With this latest Labor scheme, and the rumour is that petrol prices will increase by 6.5c a litre, this government is once again targeting already struggling people. As the member for Riverina, which houses the training base for the Army, defence is obviously a high priority for my electorate and my constituents. Yet the 2011-12 budget has shown that the Gillard Labor government is carelessly indifferent to the ongoing viability of the Australian defence industry sector and, importantly, the jobs it supports and creates.

According to the shadow minister for defence, the budget papers reveal that the total Defence Materiel Organisation resourcing for the procurement and sustainment of equipment reduced from $11.7 billion in 2009-10 to $10.1 billion in 2011-12 and would further decrease to $9.8 billion in 2012-13. In keeping with these figures, by the 2012-13 budget, the Defence Materiel Organisation will reduce its spending on purchasing equipment and sustainment of activities by almost $2 billion in less than four years. That is despite the government's huge list for more training and extra equipment.

The Prime Minister has announced that an extra 21,000 university students are receiving youth allowance. Once again, students in Wagga Wagga, Adelong, Batlow, Coolamon, Gundagai, Junee, Mangoplah and Tumut, considered to be inner regional areas, have missed out. Probably plenty in Labor electorates have too. For some reason they are considered not isolated and are not eligible for the independent youth allowance. Hopefully, the inquiry, which is currently being undertaken, will soon rectify that.

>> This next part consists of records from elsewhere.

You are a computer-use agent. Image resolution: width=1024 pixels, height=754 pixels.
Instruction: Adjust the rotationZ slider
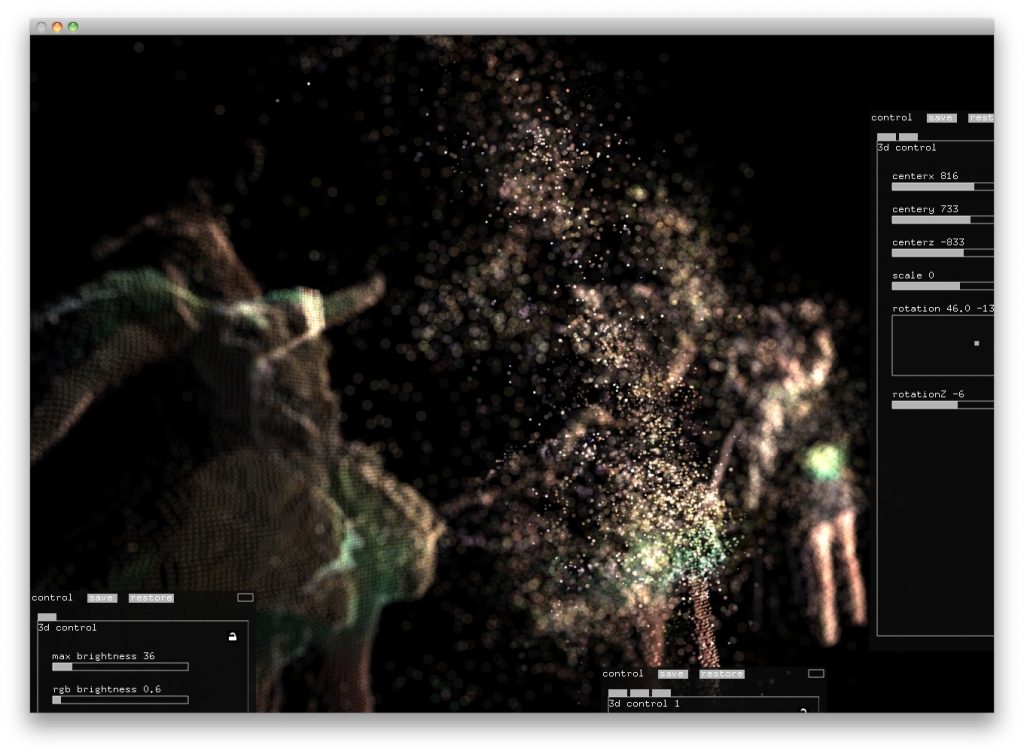[942, 405]
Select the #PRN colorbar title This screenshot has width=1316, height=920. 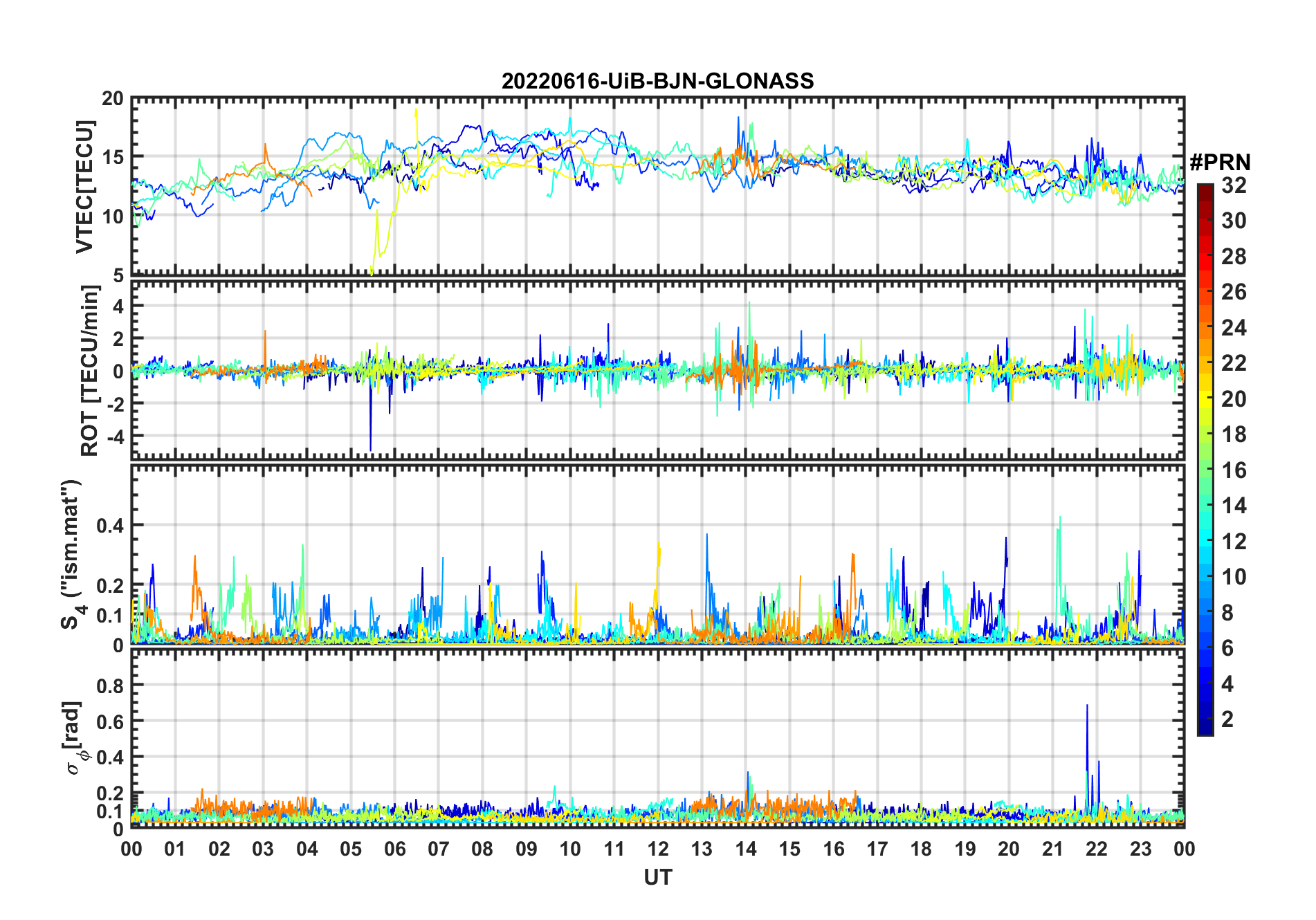tap(1220, 163)
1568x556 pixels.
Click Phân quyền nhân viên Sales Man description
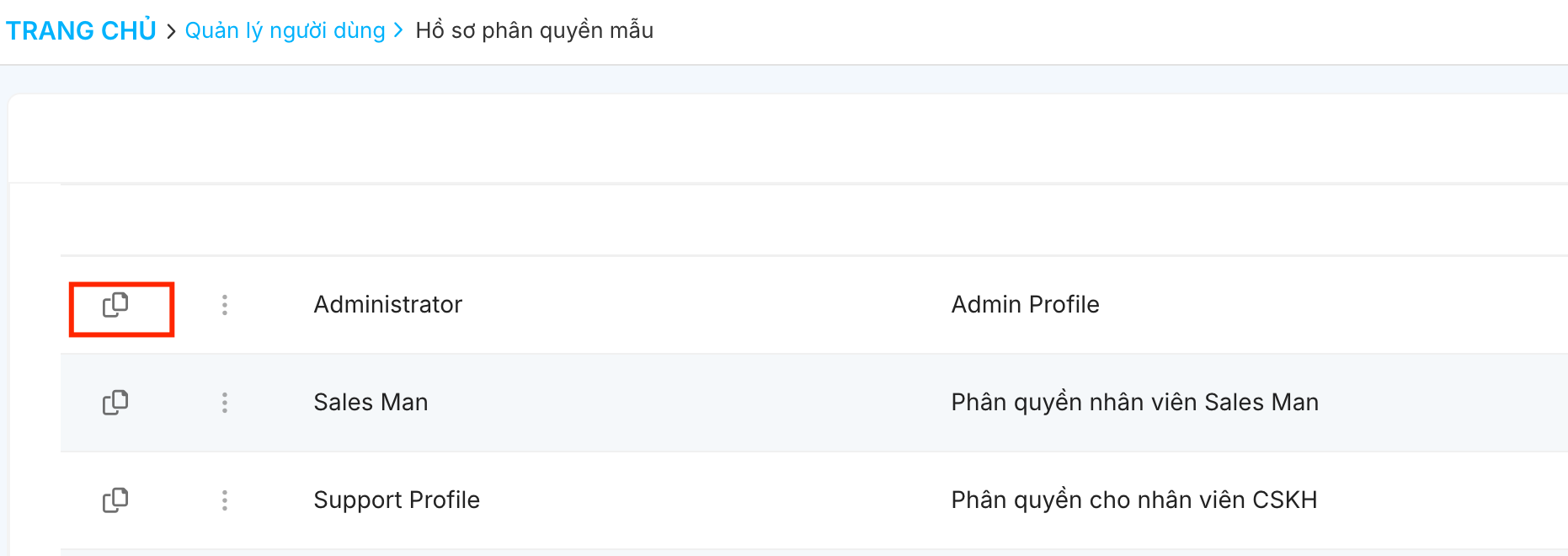click(x=1134, y=403)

The Treasurer claimed his budget delivered to regional Australia like no other budget. Considering $500 million was cut from regional programs, it is a little hard to comprehend that regional Australia benefited.

Regional Australia has been deprived in this budget, not compensated. The agricultural industry, which regional Australia relies heavily on, was largely rejected. Not one cent of new money was given to roads and rail. And the farm sector, which drives more than $150 billion a year in economic production and which has a job support network of more than $1.6 million, has had its budget slashed by $33 million.

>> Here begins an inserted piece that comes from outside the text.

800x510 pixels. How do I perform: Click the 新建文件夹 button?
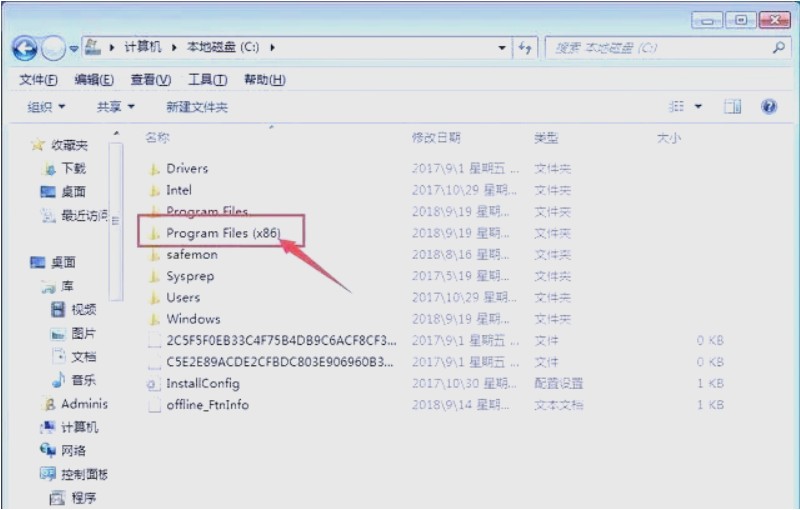click(197, 107)
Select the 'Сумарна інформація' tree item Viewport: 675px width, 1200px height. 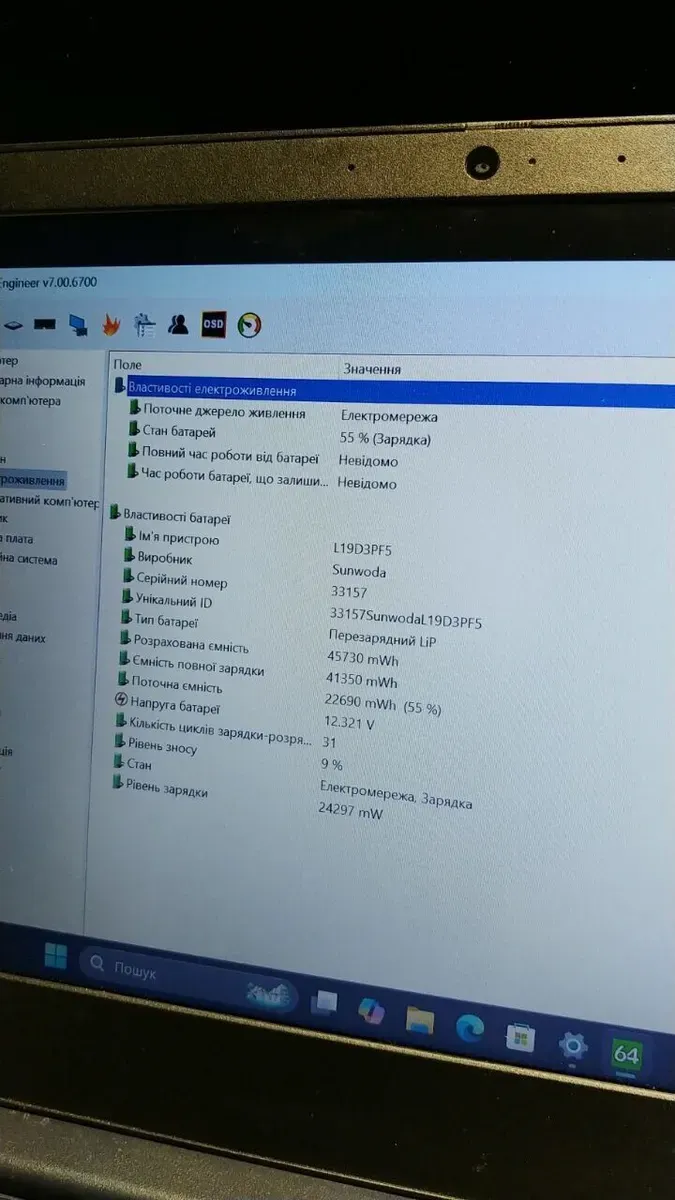tap(43, 381)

However, the upside of the budget, and the member opposite will be glad to hear me say this, was the health spending for some electorates—admittedly, mostly government or Labor-aligned rural Independent electorates. But I would like to acknowledge and pass on the gratitude of the people of the Riverina for the $55.1 million allocated to Wagga Wagga Base Hospital, as part of the Health and Hospitals Fund regional priority round in the budget.

I also acknowledge the $3.412 million given to the Calvary Drug and Alcohol Rehabilitation and Detoxification Facility.

Ms Rishworth interjecting

Mr McCORMACK: I am acknowledging it. These funding announcements will make a positive difference to the lives of Riverina people and those of the 250,000 people who the Wagga Wagga medical facility serves. Mind you, it was not before time. They have endured facilities which have at best been described as dilapidated for too many years to contemplate. I would also like to place on record the fact that the Wagga Wagga Base Hospital rebuild still requires additional funding—somewhere in the order of $130 million. I am hopeful that this or part thereof might be forthcoming in the next Health and Hospitals Fund regional round, with applications to open later this year. Finally, and whilst appreciating that many submissions for funding were received, I am hopeful that the bid by the City of Griffith in the Riverina for $11 million for its exciting hospital project in partnership with St Vincent's will be looked upon favourably in the next HHF round. Thank you.